### GIVEN DATA

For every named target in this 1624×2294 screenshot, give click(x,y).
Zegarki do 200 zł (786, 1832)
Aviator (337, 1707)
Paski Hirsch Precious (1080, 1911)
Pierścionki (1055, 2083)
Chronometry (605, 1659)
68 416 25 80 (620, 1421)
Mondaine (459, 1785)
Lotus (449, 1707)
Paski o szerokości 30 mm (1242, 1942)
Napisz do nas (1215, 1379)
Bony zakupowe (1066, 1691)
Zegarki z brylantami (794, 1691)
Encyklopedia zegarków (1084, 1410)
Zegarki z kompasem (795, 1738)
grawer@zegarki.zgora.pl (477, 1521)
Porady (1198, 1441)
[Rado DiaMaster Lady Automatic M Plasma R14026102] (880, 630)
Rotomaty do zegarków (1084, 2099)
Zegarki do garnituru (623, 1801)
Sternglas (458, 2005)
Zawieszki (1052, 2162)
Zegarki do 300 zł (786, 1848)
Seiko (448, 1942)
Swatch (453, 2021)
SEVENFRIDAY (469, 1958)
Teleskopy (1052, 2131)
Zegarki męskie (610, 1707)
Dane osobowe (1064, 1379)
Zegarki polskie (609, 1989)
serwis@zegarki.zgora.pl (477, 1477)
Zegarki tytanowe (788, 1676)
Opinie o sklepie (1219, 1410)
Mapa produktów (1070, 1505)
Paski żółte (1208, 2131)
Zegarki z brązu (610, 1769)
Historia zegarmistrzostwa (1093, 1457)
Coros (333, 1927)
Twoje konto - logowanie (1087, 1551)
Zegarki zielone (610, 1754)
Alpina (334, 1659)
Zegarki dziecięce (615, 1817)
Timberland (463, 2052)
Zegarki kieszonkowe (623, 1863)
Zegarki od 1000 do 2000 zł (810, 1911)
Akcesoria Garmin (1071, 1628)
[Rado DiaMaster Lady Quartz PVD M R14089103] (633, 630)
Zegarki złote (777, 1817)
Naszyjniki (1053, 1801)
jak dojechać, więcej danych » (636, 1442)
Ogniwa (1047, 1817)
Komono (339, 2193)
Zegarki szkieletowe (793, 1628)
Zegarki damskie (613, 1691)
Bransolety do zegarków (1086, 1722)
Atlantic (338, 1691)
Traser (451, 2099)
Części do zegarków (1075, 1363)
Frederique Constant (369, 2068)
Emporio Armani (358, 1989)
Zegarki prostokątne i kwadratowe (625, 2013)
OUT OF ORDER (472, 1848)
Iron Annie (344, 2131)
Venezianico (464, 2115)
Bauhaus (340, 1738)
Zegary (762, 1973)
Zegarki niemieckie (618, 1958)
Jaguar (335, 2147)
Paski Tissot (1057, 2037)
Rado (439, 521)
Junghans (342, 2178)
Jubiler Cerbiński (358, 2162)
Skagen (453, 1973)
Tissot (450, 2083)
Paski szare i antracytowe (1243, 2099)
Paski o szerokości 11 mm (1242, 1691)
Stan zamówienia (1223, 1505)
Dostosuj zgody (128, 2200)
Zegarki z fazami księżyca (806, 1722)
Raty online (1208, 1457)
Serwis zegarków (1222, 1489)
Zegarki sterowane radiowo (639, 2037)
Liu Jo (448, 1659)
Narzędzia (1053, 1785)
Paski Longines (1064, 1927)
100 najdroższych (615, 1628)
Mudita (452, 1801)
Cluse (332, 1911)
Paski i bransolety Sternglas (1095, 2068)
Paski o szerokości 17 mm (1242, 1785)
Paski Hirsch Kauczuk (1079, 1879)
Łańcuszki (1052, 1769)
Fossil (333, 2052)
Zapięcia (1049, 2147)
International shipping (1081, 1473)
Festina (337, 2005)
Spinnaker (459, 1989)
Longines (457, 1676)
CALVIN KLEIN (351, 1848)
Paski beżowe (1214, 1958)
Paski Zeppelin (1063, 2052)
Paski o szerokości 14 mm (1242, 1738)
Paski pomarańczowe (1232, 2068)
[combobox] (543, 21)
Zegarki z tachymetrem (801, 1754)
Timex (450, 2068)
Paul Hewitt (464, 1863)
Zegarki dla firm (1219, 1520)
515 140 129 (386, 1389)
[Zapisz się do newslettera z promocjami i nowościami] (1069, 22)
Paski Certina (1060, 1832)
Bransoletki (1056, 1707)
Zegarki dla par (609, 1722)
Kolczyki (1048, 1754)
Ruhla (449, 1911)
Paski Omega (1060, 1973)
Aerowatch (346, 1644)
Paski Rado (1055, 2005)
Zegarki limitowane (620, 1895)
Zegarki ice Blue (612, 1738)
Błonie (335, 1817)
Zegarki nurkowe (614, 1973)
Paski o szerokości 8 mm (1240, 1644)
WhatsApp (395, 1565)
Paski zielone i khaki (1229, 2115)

######

TASK OBJECTIVE:
Output the lines above between the one holding "[Zapisz się do" and the one holding "Błonie (335, 1817)", inclusive, with nothing before or after them.

PROBLEM SOLUTION:
[Zapisz się do newslettera z promocjami i nowościami] (1069, 22)
Paski Certina (1060, 1832)
Bransoletki (1056, 1707)
Zegarki dla par (609, 1722)
Kolczyki (1048, 1754)
Ruhla (449, 1911)
Paski Omega (1060, 1973)
Aerowatch (346, 1644)
Paski Rado (1055, 2005)
Zegarki limitowane (620, 1895)
Zegarki ice Blue (612, 1738)
Błonie (335, 1817)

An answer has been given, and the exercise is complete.